G10 FX Option implied volatility is well supported by bouts of risk aversion relating to Russia/Ukraine that's underpinning the USD and JPY. The benchmark 1-month expiry is also benefiting from the inclusion of policy announcements from the U.S. and Japan on Dec. 18-19.

USD/JPY was under pressure after the latest comments by BoJ governor Ueda on Thursday, which highlights the sensitivity of this pairing to any clues about impending policy. One-month expiry implied volatility extended its post U.S. election recovery high to 11.9 from 10.35 before Tuesday's BoJ inclusion. The 1-month 25 delta risk reversal traded a new high for JPY calls over puts since September at 1.75, reinforcing the perceived downside risks to USD/JPY spot.

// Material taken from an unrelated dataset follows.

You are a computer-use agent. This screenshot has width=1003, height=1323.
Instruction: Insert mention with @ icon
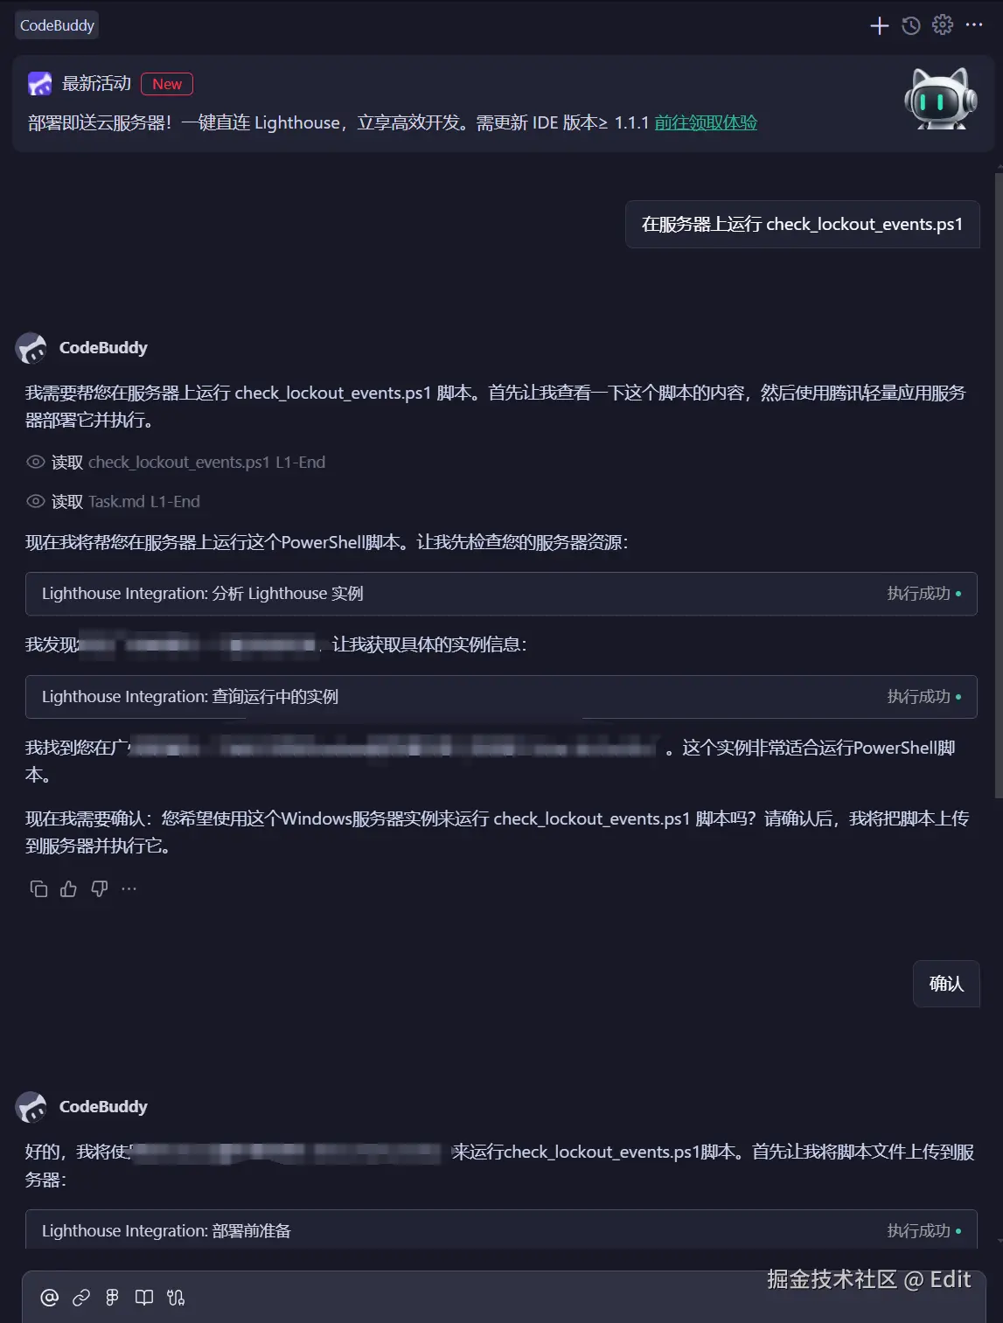click(x=50, y=1298)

EUR/USD has been contained by billions of euros of nearby strike expirations this week, but price action maintains a strong conviction for deeper declines. Implied volatility is well supported at recent highs as 1-month flirts with an 8.0 handle, having dropped from 9.0 to 6.25 after the U.S. election. EUR/USD risk reversals trade new highs for USD calls over puts since July (downside versus upside strikes), with 1-month 25 delta reaching 0.8 from 0.6 this week, despite spot prices holding above last weeks new long term lows. Friday's euro zone PMI data might be the catalyst for the next EUR/USD leg lower, if it contracts further, with gains for overnight expiry option premiums not complacent about that risk. Overnight expiry is the following working day at 10-am New York/3-pm London, and now includes Friday's PMI data. Its implied volatility has risen from 10.0 to 13.0, with a premium/break-even for a simple vanilla straddle ranging from 44 to 57 USD pips in both directions. That is not small, and it demonstrates the data's perceived potential to boost actual/realised volatility. Other dates' implied volatility has recently been strongly supported. EUR/USD FX options have an implied volatility premium for downside strikes over upside strikes across all maturity dates, as demonstrated by option risk reversal contracts. This premium has risen to new highs in recent trading sessions, dating back to July. Higher implied volatility and downside strike premiums in a generally range-bound FX spot market indicate that traders are becoming more concerned about a deeper EUR/USD collapse, which would increase actual/realised volatility. This scenario is undoubtedly possible if Friday's eurozone PMI data slides deeper into contractionary territory.